> Document section:
Ruling: disguised expropriation will cost us

March 30 La Presse: enviro activists aren’t counting on Quebec to kill Sandy Beach project. The question remains who will pay compensation to the landowner?

While Save Sandy Beach activists, the Town of Hudson and developer Nicanco Holdings are waiting for an Appeals Court ruling on Nicanco’s right to backfill, a lower court decision involving a proposed project in South-Shore St. Bruno is setting precedent for municipalities and developers alike.

In a nutshell, it says municipalities have the authority to remove the right to develop — but developers have an equal right to market-value compensation.

The St. Bruno case has its roots in a 2006 land deal. Sommet Prestige Canada, a consortium whose majority owner is Senator Paul Massicotte, purchased six hectares of forested land adjacent to Mont Saint-Bruno provincial park. Working with the city over the next six years, Sommet drew up and submitted subdivision and architectural plans for Le Boisé des Hirondelles, a high-end 31-home development on large lots and maximum 40% footprints. Sommet would pay for all infrastructure — including close to $500,000 to the city to cover connection costs. 

In May 2012, St. Bruno’s council approved the project, conditional on issuance of an Article 32 certificate of authorization from the environment ministry and the removal of one lot where wild ginseng grows in abundance.

While awaiting the Art. 32 CA — which hasn’t been issued to this day — citizen opposition to the project grew. Most wanted the forest maintained in its natural state. One group filed an injunction request that would halt any development. It was refused, with the judge pointing out that the action was premature because the project lacked ministerial approval.

November 2013 saw the election of a new mayor and council whose platform adamantly opposed the project. The new administration adopted a conservation plan and a strategic vision that would include a rewritten master plan and a wholesale bylaw revision.

In July 2014, the agglomeration of Longueuil — St. Bruno’s regional government — adopted an interim control resolution (RCI) designating Sommet’s woodlot as an ‘ecosystem of interest,’ thus limiting tree cutting and freezing any development. Sommet, still without a CA, filed a memo with the regional government reminding them of the development agreement and demanding that the ecosystem-of-interest designation be retracted. Over St. Bruno’s objections, the agglomeration changed the designation to ‘area to be studied’ while maintaining a temporary freeze on development. 

December 2017: St. Bruno designates the woodlot as a protected natural area and adopts revised zoning and tree cutting bylaws which, in Sommet’s opinion, blocks any development. The developer launches legal action with the aim of striking down the city’s bylaws and demanding $15 million in compensation for what it terms disguised expropriation.

Almost two years went by before the sides agreed to split Sommet’s action in two. The compensation question would wait while the courts decided whether St. Bruno’s actions constituted disguised expropriation. 

In February 2020, MELCC finally delivered its decision on Sommet’s infrastructure CA: rejected on grounds the project couldn’t proceed with St. Bruno’s bylaw revisions. Sommet’s response was to take the ministry before the administrative tribunal (TAQ). TAQ’s ruling: action suspended while Sommet’s complaint is litigated.

August 2020: St. Bruno petitioned the court to include Quebec’s solicitor-general in further actions on the grounds that Quebec should be on the hook in further disguised-expropriation proceedings. Likewise suspended while Sommet’s complaint is litigated. 

That same month, Sommet modified its filing to demand annulment of MELCC’s CA refusal and re-examination in light of the proceedings underway.

> Supplied data:

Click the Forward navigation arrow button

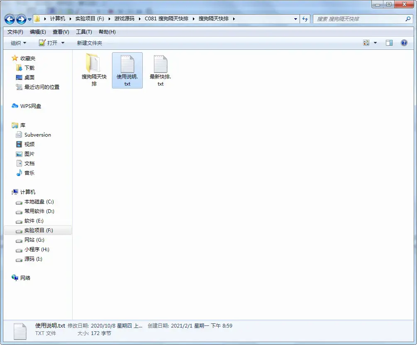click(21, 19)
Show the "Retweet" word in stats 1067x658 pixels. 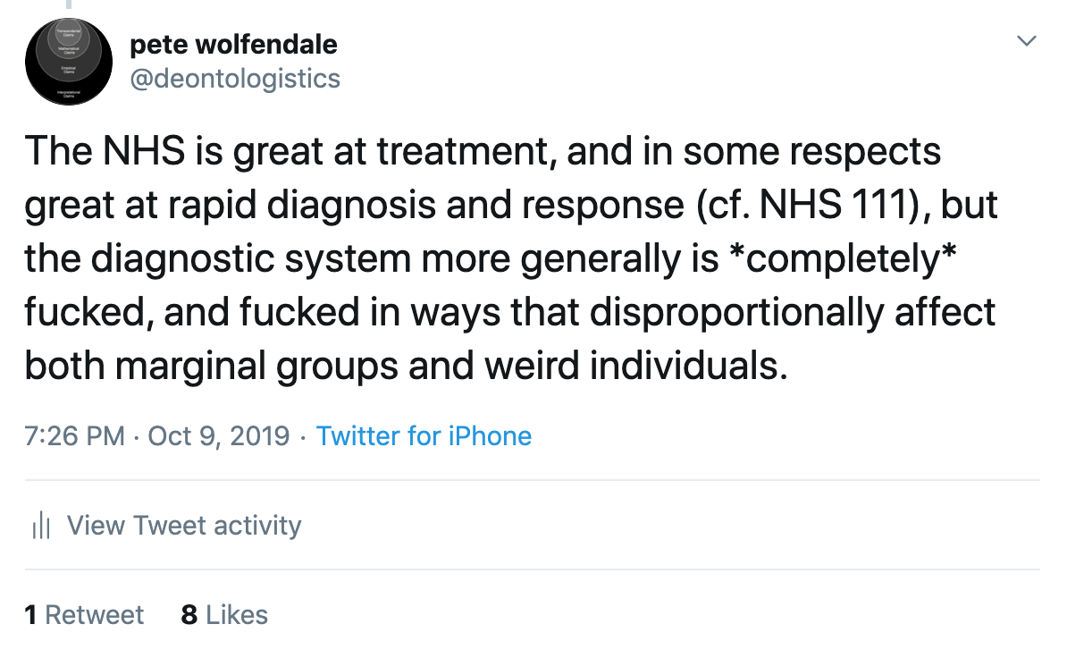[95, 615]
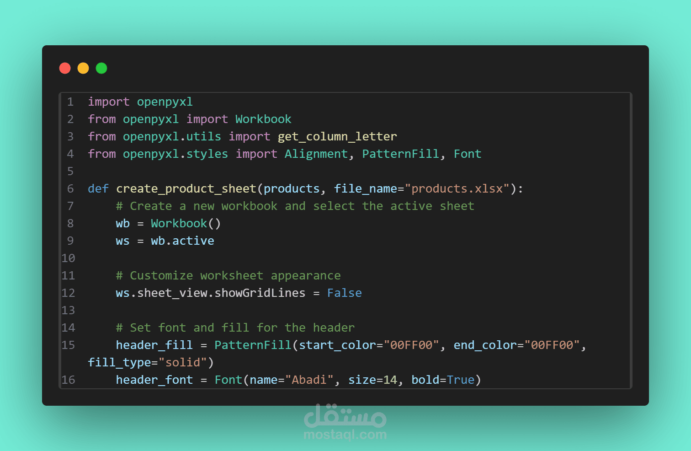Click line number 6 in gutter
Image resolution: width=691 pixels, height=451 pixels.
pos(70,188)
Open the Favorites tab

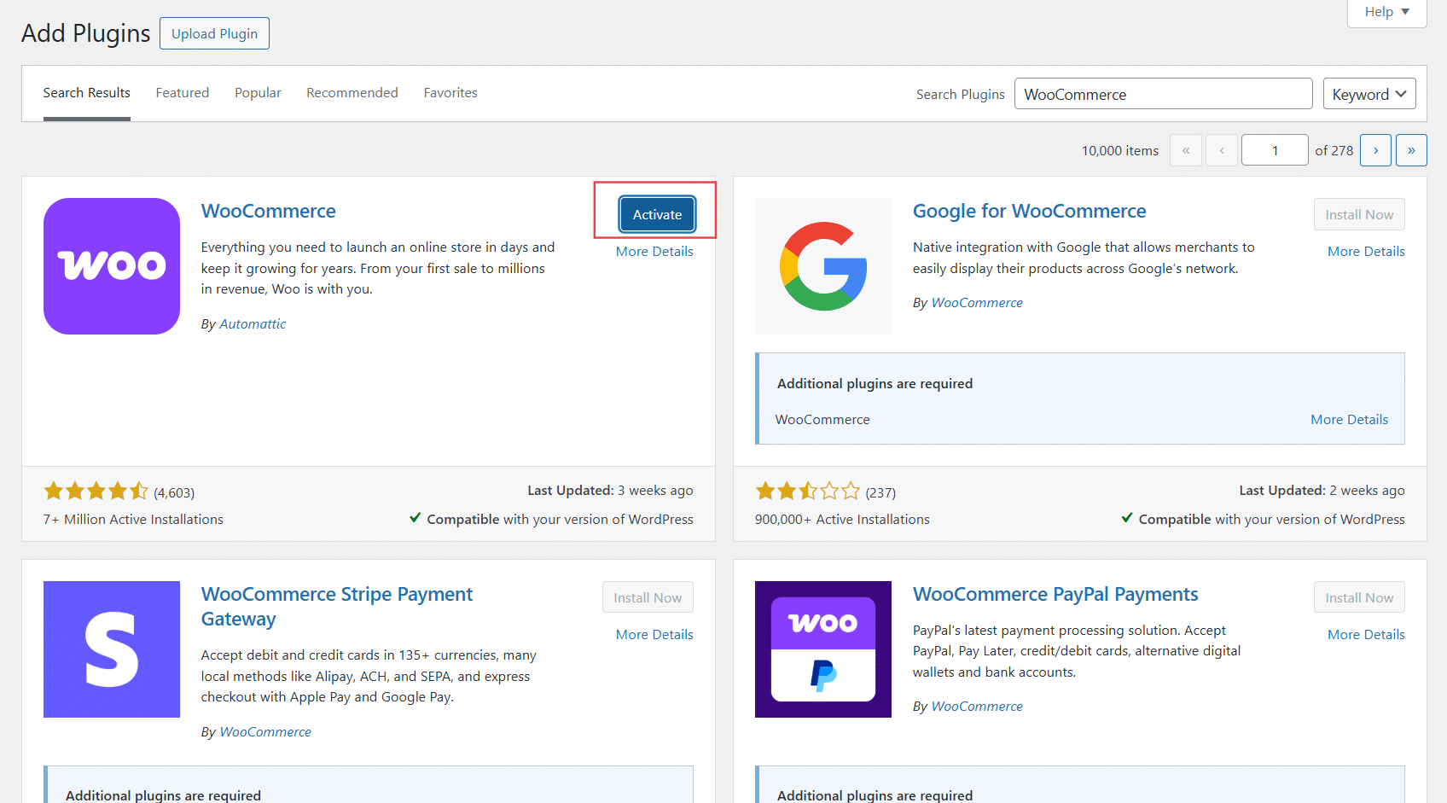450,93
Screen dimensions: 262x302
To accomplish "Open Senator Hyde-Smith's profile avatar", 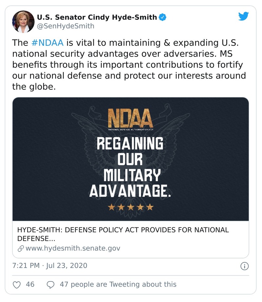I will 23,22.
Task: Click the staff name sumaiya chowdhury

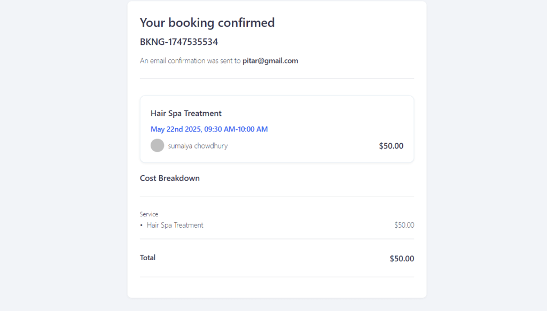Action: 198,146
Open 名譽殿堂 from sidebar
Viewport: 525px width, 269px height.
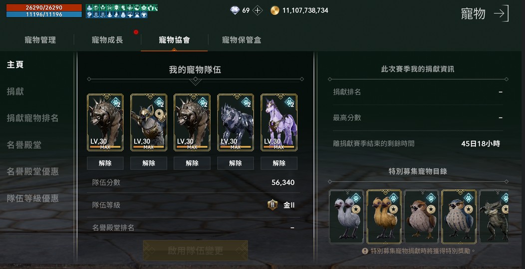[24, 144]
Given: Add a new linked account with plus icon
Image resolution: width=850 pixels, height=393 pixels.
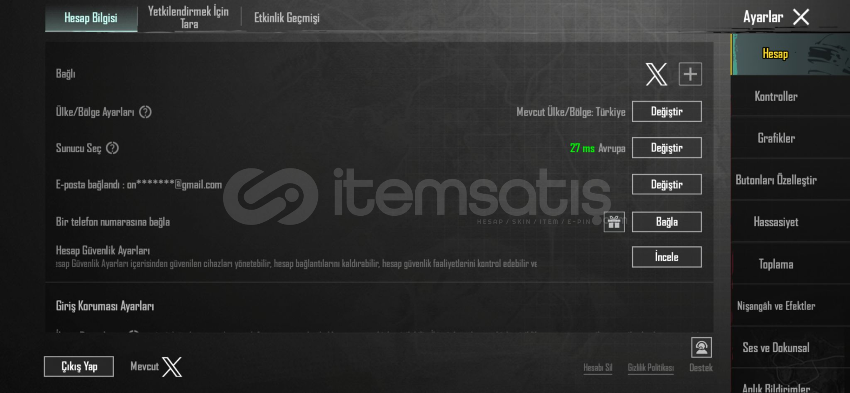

> Task instructions:
**1.** Answer these questions using the article on the St. Bruno expropriation dispute.
(a) How many homes were planned for Le Boisé des Hirondelles?
(b) In what month and year did St. Bruno's council approve the project?
(c) How much compensation did Sommet demand in its legal action?
**2.** Translate this sentence from the article on the St. Bruno expropriation dispute into Spanish: "One group filed an injunction request that would halt any development."
**3.** Write the next part of the article on the St. Bruno expropriation dispute, picking up after its final sentence.

> The replies:
**1.**
(a) 31 homes.
(b) May 2012.
(c) $15 million.

**2.** Un grupo presentó una solicitud de medida cautelar que detendría cualquier desarrollo.

**3.**
On April 28, 2022, the Montreal Metropolitan Community piled on, adopting its own RCI identifying large sections of the Boisé as a “milieu terrestre d’interêt metropolitain.” Sommet’s response was to file another legal challenge. This, too is suspended pending the outcome of the original action.

The long-awaited showdown played out before Quebec Superior Court Lukasz Granosik over seven days in late November and early December 2022. Lawyers for the developers opened with a surprise gambit — Sommet wanted the court to decide whether this was a case of disguised expropriation. The developer no longer wished to challenge St. Bruno’s right to regulate development or protect the environment. The essence of their argument was that the end result effectively removed their right to develop, allowing them to demand compensation for that loss. 

St. Bruno’s legal team objected to making disguised expropriation the key issue. They argued it should be subordinate to the legality of the process, and therefore outside the case at hand.

Ruling: disguised expropriation will cost 

In his March 7/23 judgment, Judge Granosik found for the plaintiff and rejected St. Bruno’s contention that the disguised-expropriation issue shouldn’t be part of the action. At the heart of his 35-page ruling: Article 952 of the Quebec Civil Code.

No owner may be compelled to transfer his ownership except by expropriation according to law for public utility and in return for a just and prior indemnity.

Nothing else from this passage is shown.